Failure of a martensitic stainless steel pipe weld in a fossil fuel power plant

Abstract

A main steam pipe of a newly commissioned boiler ruptured within a few hours of being put into service. Subsequent inspection revealed root cracking of several other main steam pipe joints. The failure investigation covered every aspect of welding, heating techniques and NDT inspection methods. X-20 is a martensitic grade of stainless steel having ∼0.2% carbon, which makes it highly prone to cracking in hardened condition. X-20 weld joints are given complex cycles of pre-heating and post-weld heat treatment to avoid cracking and to ensure that correct mechanical properties are achieved. The resistance-heating method was found to be inadequate for post-weld heat treatment of X-20 joints. As a result weld joints contained very hard and brittle martensite which facilitated propagation of cracks. The use of induction heating instead of resistance heating ensures the mechanical properties are within specified limits. It was demonstrated that double tempering heat treatment would give acceptable mechanical properties. Micro-cracks and fissures in the welds were identified as hydrogen induced cracking.
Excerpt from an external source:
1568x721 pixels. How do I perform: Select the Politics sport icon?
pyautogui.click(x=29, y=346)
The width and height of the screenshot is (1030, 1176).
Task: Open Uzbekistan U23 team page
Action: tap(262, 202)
Lowering the soaking temperature below 100°C in order to avoid double tempering is not advisable since it increases the risk of hydrogen induced cracking. It was concluded from failure investigation that every aspect of welding requires strict adherence to proven practices and there is no room for any experimentation. Electrode baking, pre-heating, post-weld heat treatment and ultrasonic inspection are critically important. Remedial actions were taken to ensure that the remaining joints were safe.